- **DIRECTIONS**:
(A) Reproduce the part of the 4wd conversion thread from "Can you convert" through "to convert it?", inclusive.
(B) Answer these questions using the 4wd conversion thread:
(i) Which truck does the first post ask about converting?
(ii) In NYH1's first reply, what engages the four wheel drive on the transfer case that lacks the manual linkage?
(iii) What colors are named for the rebel interior that patrick g wants to install?
───── TEXT
# converting floor 4wd to automatic dash style 4wd



## patrick g (Feb 21, 2018)

Can you convert a floor 4wd system to a dash style 4wd in a 2012 dodge 3500


----------



## John_DeereGreen (Jan 2, 2011)

With some determination anything is possible. Why do you want to convert it?


----------



## kimber750 (Sep 19, 2011)

I gotta ask why you would want to? I am sure it can be done but price may not be feasible.


----------



## NYH1 (Jan 10, 2009)

I'm pretty sure the transfer cases are different. One has the manual linkage, the other has the electric motor to engage the four wheel drive. Then you'd have to figure a way to work the electric motor for 2wd, 4wd hi and 4wd lo. I guess you could get the factory switch and all the necessary components. 

You might be better off trying a few of the Dodge/Ram forums to see if those guys have done it. 

Good luck, NYH1.


----------



## John_DeereGreen (Jan 2, 2011)

NYH1 said:


> I'm pretty sure the transfer cases are different. One has the manual linkage, the other has the electric motor to engage the four wheel drive. Then you'd have to figure a way to work the electric motor for 2wd, 4wd hi and 4wd lo. I guess you could get the factory switch and all the necessary components.
> 
> You might be better off trying a few of the Dodge/Ram forums to see if those guys have done it.
> 
> Good luck, NYH1.


I'm thinking either living with what he has, or getting a new truck are the 2 best options.


----------



## NYH1 (Jan 10, 2009)

John_DeereGreen said:


> I'm thinking either living with what he has, or getting a new truck are the 2 best options.


I agree 100%.

NYH1.


----------



## patrick g (Feb 21, 2018)

I'm wanting to put a black and red rebel interior in with the center console that goes all the way up to the dash, i want to change the dash out to a nicer model dodge dash which all has the dash mount 4wd knob, so why go only half way and not all the way to the finish line, just wanted to know why would need to be done in the transmission and electrical parts cause I'm already planning on a new dash


----------



## Philbilly2 (Aug 25, 2007)
──────────
───── DATASET SECTION
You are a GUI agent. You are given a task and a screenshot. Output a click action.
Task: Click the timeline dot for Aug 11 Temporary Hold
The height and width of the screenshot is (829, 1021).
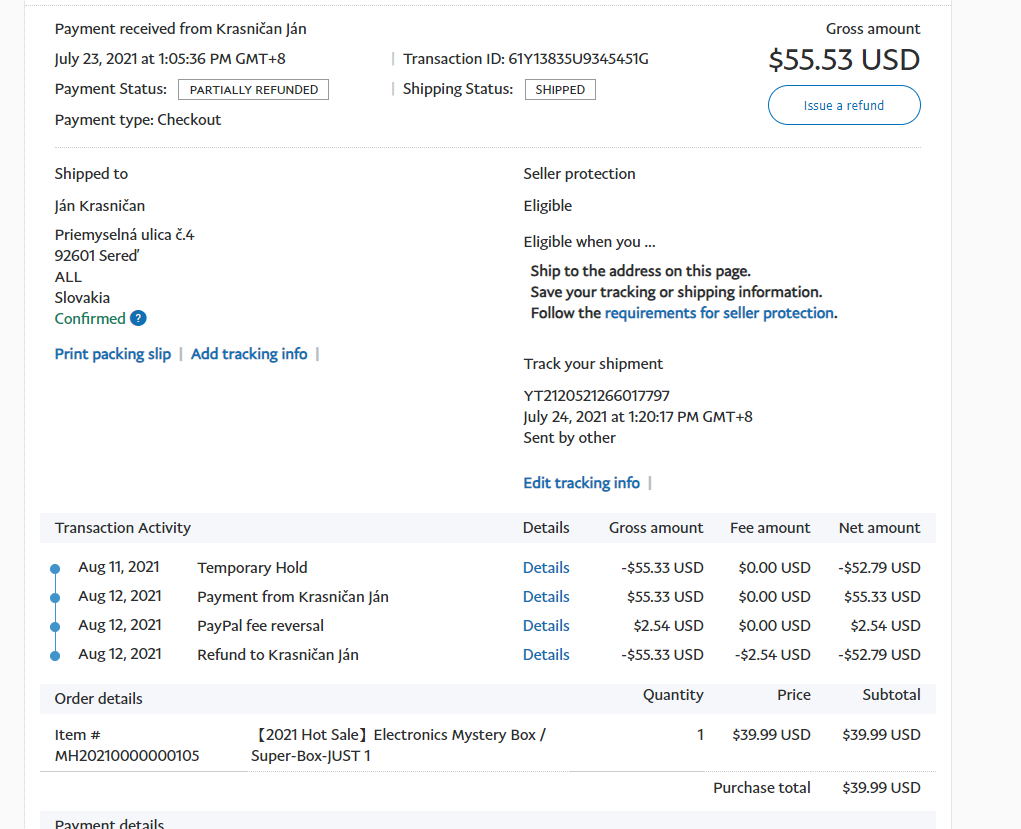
──────────
- **RESPONSES**:
(A)
Can you convert a floor 4wd system to a dash style 4wd in a 2012 dodge 3500


----------



## John_DeereGreen (Jan 2, 2011)

With some determination anything is possible. Why do you want to convert it?

(B)
(i) A 2012 Dodge 3500.
(ii) An electric motor.
(iii) Black and red.